The Chevrolet tour includes a multimedia worship service, with preaching by the Rev. Max Lucado, a Texas pastor and author, and a distribution of free evangelical literature. The headline musicians, Michael W. Smith and the rock band Third Day, are among popular acts in contemporary Christian music genre.

"I’m a little surprised at the response the Christian sponsorship has got," said Jack Feuer, media editor of AdWeek.

"How is it crossing the line?" he asked. "If it was nudity or profanity in a commercial I can see that, but trying to develop a bond with a group is just good business."

And the group Chevy hopes to bond with is indeed big. The shows are booked into venues averaging 14,000 seats, among them American Airlines Center in Dallas and Atlanta's Philips Arena.

"We consider this to be a breakthrough for our industry,'' said Frank Breeden, head of the Christian Music Trade Association in Nashville, Tenn. "A lot of corporations have had a long-standing hands-off policy on topics they consider controversial. And for a long time they've thought about religion as one of those topics.''

"They have the right to do it," Abraham H. Foxman, national director of the Anti-Defamation League in New York, told the New York Times. "I'm a little uncomfortable with a major commercial venture going into propagating religion.

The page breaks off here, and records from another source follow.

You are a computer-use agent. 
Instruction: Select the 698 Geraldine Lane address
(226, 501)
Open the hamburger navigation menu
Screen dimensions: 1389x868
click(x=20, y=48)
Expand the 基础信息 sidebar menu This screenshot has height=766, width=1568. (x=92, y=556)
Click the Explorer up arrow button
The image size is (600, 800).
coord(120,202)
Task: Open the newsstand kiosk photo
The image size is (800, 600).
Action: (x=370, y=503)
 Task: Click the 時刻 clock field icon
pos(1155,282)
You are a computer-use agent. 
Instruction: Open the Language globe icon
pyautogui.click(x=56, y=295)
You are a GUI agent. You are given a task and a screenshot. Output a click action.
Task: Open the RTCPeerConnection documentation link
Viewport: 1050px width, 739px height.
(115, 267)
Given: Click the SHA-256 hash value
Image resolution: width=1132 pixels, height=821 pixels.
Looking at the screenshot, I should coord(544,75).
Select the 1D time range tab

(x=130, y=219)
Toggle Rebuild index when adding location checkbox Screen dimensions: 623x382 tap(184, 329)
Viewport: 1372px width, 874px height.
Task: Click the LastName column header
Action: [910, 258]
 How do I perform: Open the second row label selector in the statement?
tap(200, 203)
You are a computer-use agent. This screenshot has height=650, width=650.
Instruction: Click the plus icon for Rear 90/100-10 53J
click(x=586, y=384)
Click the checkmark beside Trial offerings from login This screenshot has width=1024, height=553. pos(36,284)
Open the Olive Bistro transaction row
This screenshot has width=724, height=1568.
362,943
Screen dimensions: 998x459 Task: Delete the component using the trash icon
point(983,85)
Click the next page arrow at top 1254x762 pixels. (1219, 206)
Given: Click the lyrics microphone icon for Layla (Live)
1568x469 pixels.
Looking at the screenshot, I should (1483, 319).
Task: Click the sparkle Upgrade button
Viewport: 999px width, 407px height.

Evangelical Christians believe they have the truth, so are they selling a product because it's God's product? I find it troubling."

But niche marketing is nothing new, said Feuer. Technology has developed "to provide ever more precise pictures of who likely buyers are. Target marketing is now vital … and when they find a niche they will devote resources," he said.

Coca-Cola, Anheuser-Busch, Shick, Miller Brewing Company, United Airlines, Bank of America and Smirnoff sponsored gay pride celebrations in San Francisco, San Jose, Los Angeles, Chicago, New York City, and Toronto in 2002, according to Motherjones.com.

Anheuser-Busch contributed $81,000 to the San Francisco Lesbian, Gay, Bisexual Transgender Pride Celebration committee and was the largest contributor to New York Heritage of Pride, the site reported.

"Several years ago, Subaru determined its cars are thought to be reliable and identified four groups by profession and lifestyle that need a car to get them through snow storms and uphill and one of the groups they targeted was nurses," said Feuer. "They advertised in nursing trade journals and even took exhibits in nursing conventions."

But all of the attempts to show spenders they care may be causing a backlash for some sponsors. "The new problem is overkill — so much advertising and ad messages that sometimes sponsorship gets looked at cynically," Feuer said.

A group of gay rights activists protested at San Francisco's pride parade several years ago, chanting, "it's a movement, not a market." The protest's organizer said corporate sponsors are being allowed to cash in on the success of a rights movement despite never supporting that movement during its more difficult years, according to Motherjones.com.

Whether Chevy and other corporations’ claims of seeking closeness with clients are true, there’s no doubt wallets are what they hope to reach.

"We'll do a post-analysis of this when it's all said and done," Betz told the Detroit Free Press. "We think we've got a great venue here, but honestly, this is a business thing that we're trying to accomplish here. This is about selling cars."

The Associated Press contributed to this report.